= Padoongrasdra School =

School in Thailand

Padoongrasdra School (pronounced pa*doong*raht) is a K-12 school located in central Phitsanulok, Thailand. It presently operates under the local municipality of Private School Education Office #1. It has approximately 3,000 students and 160 teachers.

Padoongrasdra School was established in 1899 by Presbyterian missionaries from abroad working with a Thai doctor named Buntuan Bun-it. When it first opened, the school had 40 students in a building just six meters big. In order to expand, donations were solicited from the governor as well as local community members. One wealthy resident, named Choey, donated 4,000 baht to build the school’s first building, which is where the current Nasesuan army camp is located.
In 1910, Dr. Boontuan and his wife moved back to Bangkok. By this time, the number of students had grown exponentially, and it was decided to create two separate schools: one for boys and one for girls. The girls remained at the original school site under the name Padoongnaree while the boys moved to a new location, which is where the current Phitsanulok City Hall now stands. Leadership was important and, in 1925, the school brought on its first principal, Mr. Sarun Chairat. In 1926, the city government needed the school’s land in order to create welcoming grounds for the king. In return for seizure of the land, the government helped to find new grounds where the school could continue. The new property that was obtained is the site of the current school grounds.
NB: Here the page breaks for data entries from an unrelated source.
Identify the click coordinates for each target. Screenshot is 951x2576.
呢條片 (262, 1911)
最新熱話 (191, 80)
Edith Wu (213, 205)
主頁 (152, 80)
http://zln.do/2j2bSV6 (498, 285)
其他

The school remained governed by foreign missionaries until 1934, when control was given over to the Church of Christ in Thailand(CCT). Also during this time, the boys and girls schools joined together and adopted the name under current use, Padoongrasdra School. The school continued to grow and through the Fifty Million Fund, operated by the CCT in America, eight new buildings were constructed on campus: a library, canteen, kindergarten building, meeting hall, main office building, science building, music room, and a three-story concrete building with 21 classrooms. Alumni also contributed to this building project by giving funding for the fence and signs around the school, paving the inner school grounds, constructing a football field and basketball court, and erecting the flag pole.
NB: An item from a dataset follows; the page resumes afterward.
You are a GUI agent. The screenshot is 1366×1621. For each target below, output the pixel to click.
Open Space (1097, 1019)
Upon the retirement in 1985 of Mr. Chairat, CCT assigned Mr. Mana Sutjaritjit as principal. Under his leadership, the first Parents and Teachers Association was formed on campus in 1988. In 1993, a fire broke out in the wooden primary school building, destroying the classrooms. The new building opened in 1995 and is still in use to this day. 1998 saw more advancement as construction began on new kindergarten and main office buildings, which opened in 2005. In 2008, Mr. Sutjaritjit retired from his position and the school brought on Mr. Parinya Tawinno, the current director. Most recently, in 2011, the CCT and the school board decided to build a new canteen, which seats up to 1,000 students and has shops with food for purchase.